**EXERCISE DESCRIPTION:** Transcribe everything from "- class labels" down to "ArrayIndexOutOfBoundsException)" in the message about OneVsRest and LogisticRegression below.

2016-01-26 Thread David Brooks
Hi Ram, Joseph,

That's right, but I will clarify:

(a) a random split can generate a training set that does not contain some
rare class
(b) when LogisticRegression is run over a dataframe where all instances
have the same class label, it throws an ArrayIndexOutOfBoundsException.

When (a) occurs, (b) is the consequence.  The rare class is missing from
the training set, so you would not expect OneVsRest to train a binary
classifier on it; however, because OneVsRest trains binary classifiers on
all class labels in the range (0 to numClasses), it *will* train a binary
classifier on the missing class, which leads to the exception from (b).

A concrete example:

   - class labels 0, 1, 2, 3 are present in dataset (*numClasses* = 4);
   - 0, 2, 3 are in the training set after random split (no *1*);
   - The range (0 to 4) is used to train binary classifiers on each of 0,
   *1*, 2, 3
   - As soon as the classifier is trained on *1*, the exception is thrown

I'd suggest:

   1. In LogisticRegression, where numClasses == 1, thrown a more
   meaningful validation exception (avoiding the more cryptic
   ArrayIndexOutOfBoundsException)
   2. Only run OneVsRest for class labels that appear in the dataframe,
   rather than all labels in the Range(0, numClasses).

I created a few simple test cases for running from SBT, like this one
<https://github.com/junglebarry/SparkOneVsRestTest/blob/master/src/main/scala/SparkOneVsRestTest_2_Errors.scala>,
but I've turned them into gists now for spark-shell:

   - LogisticRegression throwing ArrayIndexOutOfBoundsException
   <https://gist.github.com/junglebarry/a7cedce6eaf978d7b9ee>
   - OneVsRest throwing ArrayIndexOutOfBoundsException
   <https://gist.github.com/junglebarry/66234edfebaad6254ebe> (with a
   simulated missing class from a Range)

**EXTRACTED INFORMATION:**
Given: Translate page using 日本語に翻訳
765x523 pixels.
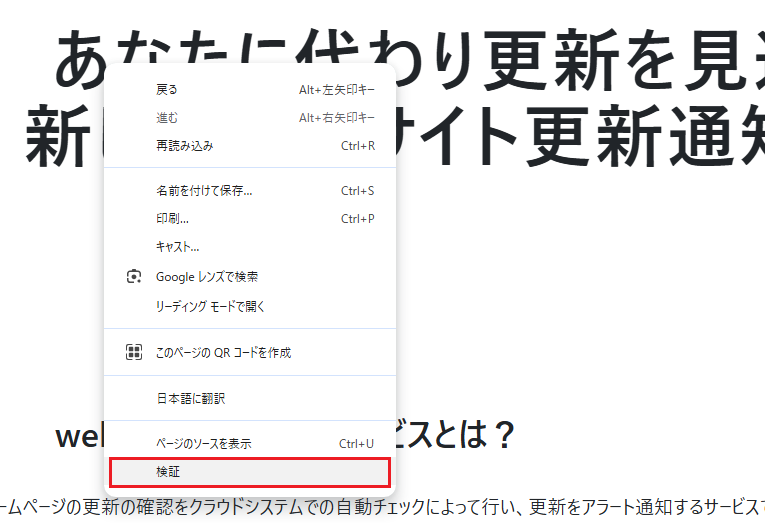Looking at the screenshot, I should (x=190, y=398).
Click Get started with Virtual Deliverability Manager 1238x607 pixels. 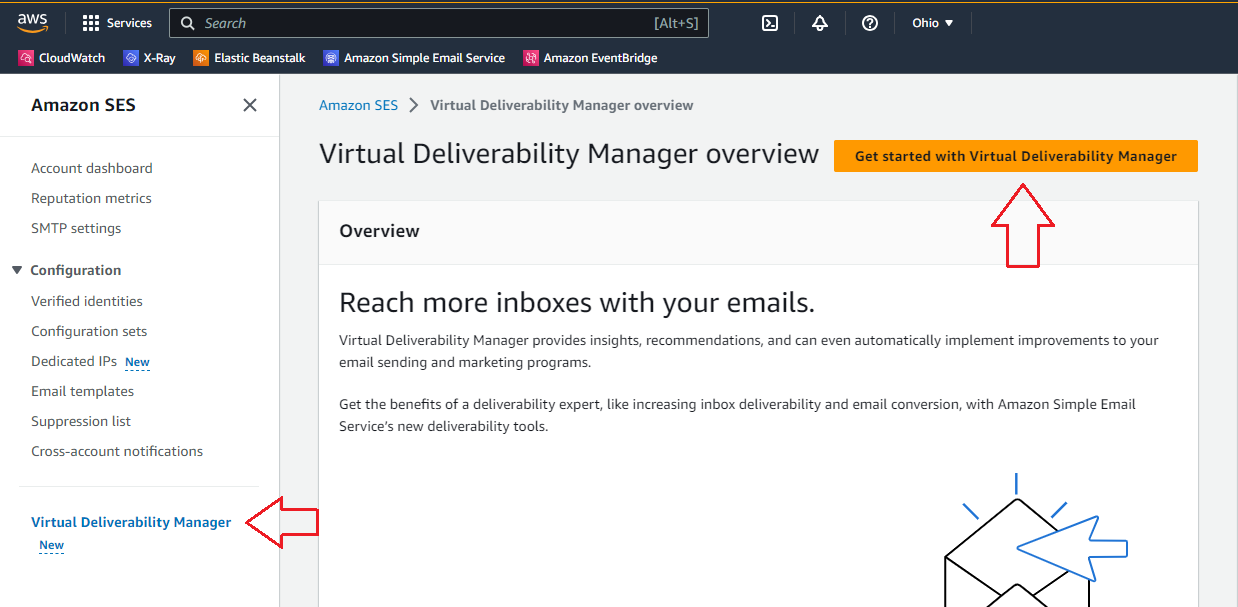click(x=1015, y=155)
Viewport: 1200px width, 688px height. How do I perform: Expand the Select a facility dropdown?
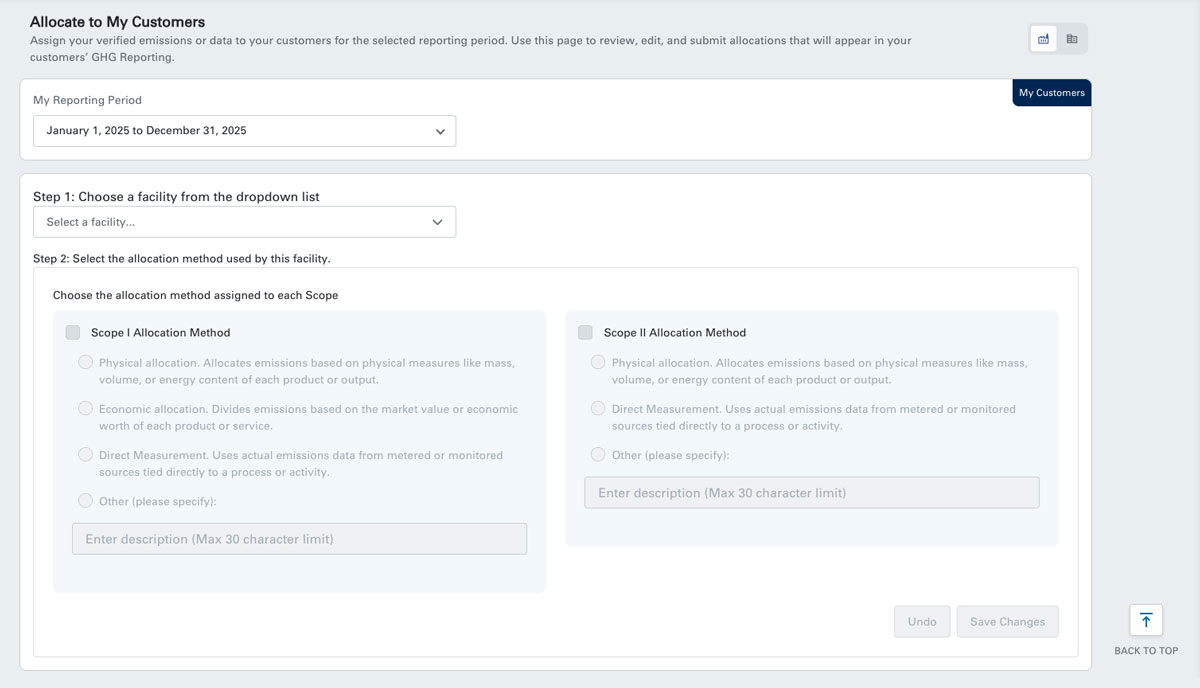tap(244, 222)
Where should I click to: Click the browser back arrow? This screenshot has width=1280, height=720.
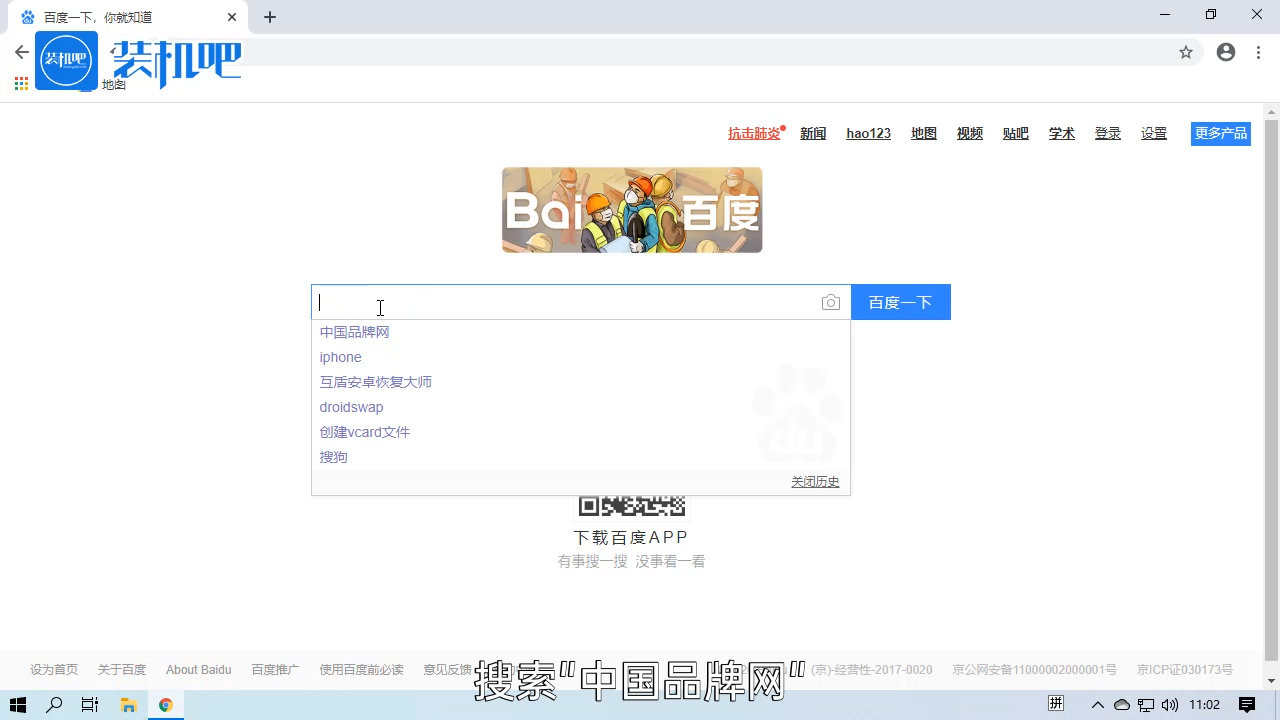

**ANSWER TO THIS TASK:**
- class labels 0, 1, 2, 3 are present in dataset (*numClasses* = 4);
   - 0, 2, 3 are in the training set after random split (no *1*);
   - The range (0 to 4) is used to train binary classifiers on each of 0,
   *1*, 2, 3
   - As soon as the classifier is trained on *1*, the exception is thrown

I'd suggest:

   1. In LogisticRegression, where numClasses == 1, thrown a more
   meaningful validation exception (avoiding the more cryptic
   ArrayIndexOutOfBoundsException)